Addressing the gathering, the Executive Secretary of PCSRC, Mr. Samuel Kojo Intsiaba, said the mission of PCSRC was to provide regulatory oversight that promotes socio-economic development, through the provision of efficient, competitive and quality postal and courier services for customers.
Mr. Samuel Intsiaba noted that the Commission has chalked remarkable achievements during its relatively short period of existence, in which guidelines, rules and procedures have been developed to regulate the postal industry.
He hinted that thirty-seven operators had been licensed so far to provide postal or courier services in Ghana, and added that there were still many other courier operators who had not obtained operating licenses from the PCSRC, as stipulated by the Act 649.
He cautioned such illegal operators that it was an offence punishable by law to establish or operate a postal or a courier service without a license issued by the PCSRC.
He urged all large mailers, such as the financial institutions, mobile phone companies, educational institutions, and professional associations, to desist from using the services of unlicensed courier operators.
Mr. Intsiaba pointed out that the PCSRC had also been engaging with the Ghana Post in a series of regulatory activities aimed at the efficient provision of basic postal services.

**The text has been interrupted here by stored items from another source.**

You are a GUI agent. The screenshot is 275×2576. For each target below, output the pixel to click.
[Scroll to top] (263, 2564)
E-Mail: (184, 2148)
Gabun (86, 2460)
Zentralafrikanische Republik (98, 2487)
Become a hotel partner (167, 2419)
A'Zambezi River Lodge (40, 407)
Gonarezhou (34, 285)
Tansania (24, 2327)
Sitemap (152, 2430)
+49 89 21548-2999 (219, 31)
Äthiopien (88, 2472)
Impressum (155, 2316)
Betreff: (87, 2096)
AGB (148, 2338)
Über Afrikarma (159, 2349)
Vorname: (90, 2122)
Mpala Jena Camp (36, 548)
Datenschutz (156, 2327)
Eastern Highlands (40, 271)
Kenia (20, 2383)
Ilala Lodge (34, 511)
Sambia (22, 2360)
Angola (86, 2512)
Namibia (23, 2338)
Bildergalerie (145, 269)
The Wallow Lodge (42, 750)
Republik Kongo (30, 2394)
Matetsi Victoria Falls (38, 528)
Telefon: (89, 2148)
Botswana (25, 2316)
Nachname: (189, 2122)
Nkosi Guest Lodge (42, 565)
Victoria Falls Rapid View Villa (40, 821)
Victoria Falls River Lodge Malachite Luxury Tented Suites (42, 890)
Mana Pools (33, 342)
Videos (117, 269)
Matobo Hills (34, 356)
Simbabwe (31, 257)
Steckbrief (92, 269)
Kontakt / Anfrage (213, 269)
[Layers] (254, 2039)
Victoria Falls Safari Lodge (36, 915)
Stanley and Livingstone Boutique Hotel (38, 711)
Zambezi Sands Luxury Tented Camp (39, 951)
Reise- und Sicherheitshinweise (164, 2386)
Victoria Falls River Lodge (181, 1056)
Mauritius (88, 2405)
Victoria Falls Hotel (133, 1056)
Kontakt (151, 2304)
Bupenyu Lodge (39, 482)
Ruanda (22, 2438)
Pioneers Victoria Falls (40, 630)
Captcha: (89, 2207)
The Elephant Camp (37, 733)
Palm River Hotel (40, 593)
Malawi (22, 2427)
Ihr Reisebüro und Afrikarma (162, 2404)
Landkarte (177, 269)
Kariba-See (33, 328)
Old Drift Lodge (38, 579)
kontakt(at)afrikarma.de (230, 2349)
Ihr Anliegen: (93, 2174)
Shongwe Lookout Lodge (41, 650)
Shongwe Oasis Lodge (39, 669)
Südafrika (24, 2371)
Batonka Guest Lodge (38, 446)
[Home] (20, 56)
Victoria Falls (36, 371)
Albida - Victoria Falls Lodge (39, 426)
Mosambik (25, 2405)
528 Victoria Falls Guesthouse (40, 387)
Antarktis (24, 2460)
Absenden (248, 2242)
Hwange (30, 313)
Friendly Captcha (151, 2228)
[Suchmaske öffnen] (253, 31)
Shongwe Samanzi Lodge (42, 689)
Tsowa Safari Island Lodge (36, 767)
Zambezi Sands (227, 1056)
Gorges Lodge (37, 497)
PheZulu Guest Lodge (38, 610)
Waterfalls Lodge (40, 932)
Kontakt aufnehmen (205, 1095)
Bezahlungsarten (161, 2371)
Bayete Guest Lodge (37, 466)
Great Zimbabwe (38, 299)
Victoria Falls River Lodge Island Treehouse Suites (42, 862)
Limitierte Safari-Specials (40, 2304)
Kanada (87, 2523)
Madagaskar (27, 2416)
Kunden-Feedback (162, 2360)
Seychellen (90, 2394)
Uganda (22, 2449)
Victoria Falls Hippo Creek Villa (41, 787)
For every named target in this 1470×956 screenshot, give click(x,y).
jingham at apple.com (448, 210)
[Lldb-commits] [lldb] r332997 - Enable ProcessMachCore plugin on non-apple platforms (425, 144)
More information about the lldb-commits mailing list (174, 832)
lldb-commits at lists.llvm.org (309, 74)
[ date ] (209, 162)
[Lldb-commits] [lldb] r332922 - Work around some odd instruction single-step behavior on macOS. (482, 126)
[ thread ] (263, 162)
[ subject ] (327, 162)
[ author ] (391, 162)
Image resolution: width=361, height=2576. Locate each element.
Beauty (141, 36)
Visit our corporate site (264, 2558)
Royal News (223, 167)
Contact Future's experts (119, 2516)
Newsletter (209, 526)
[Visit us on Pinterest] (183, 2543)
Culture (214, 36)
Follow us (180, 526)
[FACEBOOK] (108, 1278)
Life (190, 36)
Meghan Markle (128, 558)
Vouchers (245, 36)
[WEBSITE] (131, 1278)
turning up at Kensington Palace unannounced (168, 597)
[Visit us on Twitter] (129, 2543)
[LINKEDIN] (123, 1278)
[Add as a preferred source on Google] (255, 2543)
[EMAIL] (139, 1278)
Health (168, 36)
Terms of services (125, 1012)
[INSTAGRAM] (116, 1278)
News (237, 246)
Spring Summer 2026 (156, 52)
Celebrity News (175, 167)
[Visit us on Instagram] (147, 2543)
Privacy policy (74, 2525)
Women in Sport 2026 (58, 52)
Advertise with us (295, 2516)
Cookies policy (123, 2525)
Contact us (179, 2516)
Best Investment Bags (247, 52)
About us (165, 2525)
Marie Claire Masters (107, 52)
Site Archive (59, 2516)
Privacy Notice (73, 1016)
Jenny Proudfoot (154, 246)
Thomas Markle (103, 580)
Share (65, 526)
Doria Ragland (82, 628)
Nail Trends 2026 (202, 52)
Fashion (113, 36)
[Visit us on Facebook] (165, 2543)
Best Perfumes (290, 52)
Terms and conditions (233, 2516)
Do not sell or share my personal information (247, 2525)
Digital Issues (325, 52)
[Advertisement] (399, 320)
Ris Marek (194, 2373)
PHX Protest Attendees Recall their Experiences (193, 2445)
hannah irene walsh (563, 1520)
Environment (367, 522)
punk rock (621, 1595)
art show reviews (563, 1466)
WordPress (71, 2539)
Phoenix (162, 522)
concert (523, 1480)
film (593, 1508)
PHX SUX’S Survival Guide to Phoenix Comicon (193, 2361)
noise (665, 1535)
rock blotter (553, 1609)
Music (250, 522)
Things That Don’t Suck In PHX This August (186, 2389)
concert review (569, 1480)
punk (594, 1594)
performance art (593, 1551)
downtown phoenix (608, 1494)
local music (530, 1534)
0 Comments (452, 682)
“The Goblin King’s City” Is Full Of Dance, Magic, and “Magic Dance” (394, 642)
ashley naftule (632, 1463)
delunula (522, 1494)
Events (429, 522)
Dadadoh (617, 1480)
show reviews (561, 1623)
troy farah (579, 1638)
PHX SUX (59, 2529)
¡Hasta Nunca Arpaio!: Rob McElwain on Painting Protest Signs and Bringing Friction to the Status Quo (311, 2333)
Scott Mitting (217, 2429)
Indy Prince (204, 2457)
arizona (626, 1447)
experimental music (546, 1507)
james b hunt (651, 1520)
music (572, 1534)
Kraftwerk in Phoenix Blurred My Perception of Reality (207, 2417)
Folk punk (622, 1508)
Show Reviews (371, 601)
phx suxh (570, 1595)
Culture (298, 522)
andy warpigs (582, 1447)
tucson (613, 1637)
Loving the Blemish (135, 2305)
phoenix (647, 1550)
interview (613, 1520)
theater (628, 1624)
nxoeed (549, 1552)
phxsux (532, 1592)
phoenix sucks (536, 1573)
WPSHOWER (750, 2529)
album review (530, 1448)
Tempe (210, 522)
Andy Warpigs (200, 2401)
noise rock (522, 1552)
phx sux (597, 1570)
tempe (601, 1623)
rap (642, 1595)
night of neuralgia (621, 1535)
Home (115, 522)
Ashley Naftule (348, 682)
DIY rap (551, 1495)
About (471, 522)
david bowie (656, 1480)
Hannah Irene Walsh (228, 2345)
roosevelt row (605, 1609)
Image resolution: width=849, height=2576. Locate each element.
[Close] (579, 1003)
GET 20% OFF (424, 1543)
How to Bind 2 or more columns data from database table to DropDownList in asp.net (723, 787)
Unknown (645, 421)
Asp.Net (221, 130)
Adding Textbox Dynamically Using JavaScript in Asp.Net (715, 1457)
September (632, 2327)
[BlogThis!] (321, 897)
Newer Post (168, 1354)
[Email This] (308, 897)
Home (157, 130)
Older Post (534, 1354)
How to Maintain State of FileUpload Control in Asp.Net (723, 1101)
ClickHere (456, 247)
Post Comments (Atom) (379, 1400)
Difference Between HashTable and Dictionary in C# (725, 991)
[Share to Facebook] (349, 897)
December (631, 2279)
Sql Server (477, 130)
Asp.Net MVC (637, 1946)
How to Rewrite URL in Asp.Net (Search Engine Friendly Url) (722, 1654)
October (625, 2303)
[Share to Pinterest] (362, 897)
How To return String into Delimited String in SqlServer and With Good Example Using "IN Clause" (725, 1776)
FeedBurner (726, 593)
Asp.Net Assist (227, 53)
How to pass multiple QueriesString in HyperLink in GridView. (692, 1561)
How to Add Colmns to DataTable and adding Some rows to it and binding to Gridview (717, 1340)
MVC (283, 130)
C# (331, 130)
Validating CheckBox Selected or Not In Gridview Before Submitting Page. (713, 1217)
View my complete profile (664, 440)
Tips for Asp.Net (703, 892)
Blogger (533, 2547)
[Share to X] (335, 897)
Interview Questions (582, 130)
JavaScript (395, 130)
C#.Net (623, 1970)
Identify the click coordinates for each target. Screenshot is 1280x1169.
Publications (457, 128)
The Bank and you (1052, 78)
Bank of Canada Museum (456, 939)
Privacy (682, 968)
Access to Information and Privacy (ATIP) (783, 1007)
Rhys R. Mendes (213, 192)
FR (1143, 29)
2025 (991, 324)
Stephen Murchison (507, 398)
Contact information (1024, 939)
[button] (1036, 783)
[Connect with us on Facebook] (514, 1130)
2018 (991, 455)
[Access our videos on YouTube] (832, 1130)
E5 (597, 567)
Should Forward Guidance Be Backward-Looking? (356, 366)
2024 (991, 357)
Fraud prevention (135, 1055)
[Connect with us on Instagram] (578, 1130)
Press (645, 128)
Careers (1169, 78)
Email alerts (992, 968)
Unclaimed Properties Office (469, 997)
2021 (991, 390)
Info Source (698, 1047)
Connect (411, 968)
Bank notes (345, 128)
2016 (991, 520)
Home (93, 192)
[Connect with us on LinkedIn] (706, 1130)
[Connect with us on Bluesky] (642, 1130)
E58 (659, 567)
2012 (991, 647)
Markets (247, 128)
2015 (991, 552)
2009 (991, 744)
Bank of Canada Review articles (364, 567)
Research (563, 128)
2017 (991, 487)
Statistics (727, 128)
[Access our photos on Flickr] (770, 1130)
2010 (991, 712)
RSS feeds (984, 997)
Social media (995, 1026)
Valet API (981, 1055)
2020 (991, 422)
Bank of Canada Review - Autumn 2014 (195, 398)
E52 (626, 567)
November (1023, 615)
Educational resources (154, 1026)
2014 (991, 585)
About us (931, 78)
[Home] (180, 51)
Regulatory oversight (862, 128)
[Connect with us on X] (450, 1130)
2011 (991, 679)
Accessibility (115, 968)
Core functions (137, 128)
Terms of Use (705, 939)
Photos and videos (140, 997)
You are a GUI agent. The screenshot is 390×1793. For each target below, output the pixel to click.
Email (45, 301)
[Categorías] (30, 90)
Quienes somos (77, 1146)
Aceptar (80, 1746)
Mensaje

He added that steps had been taken to provide guidelines for the setting of efficient and economic rates for basic postal services, to stop the losses being made by Ghana Post.
"Generally, customers are quite satisfied with the provision of basic postal services, however in recent past the PCSRC has expressed dissatisfaction with the Instant Money Transfer services by the Ghana Post," he emphasised.
Outlining the challengers facing the Commission, which impede its performance, Mr. Intsiaba said the Commission lacked sufficient resources to regulate a postal market as competitive as Ghana's, and the constraints placed by limited budgetary allocations has resulted in the in the PCSRC's inability to recruit more personnel, as well as undertake effective monitoring of the postal market.
He therefore pleaded with the Minister to grant adequate budgetary allocations in due course.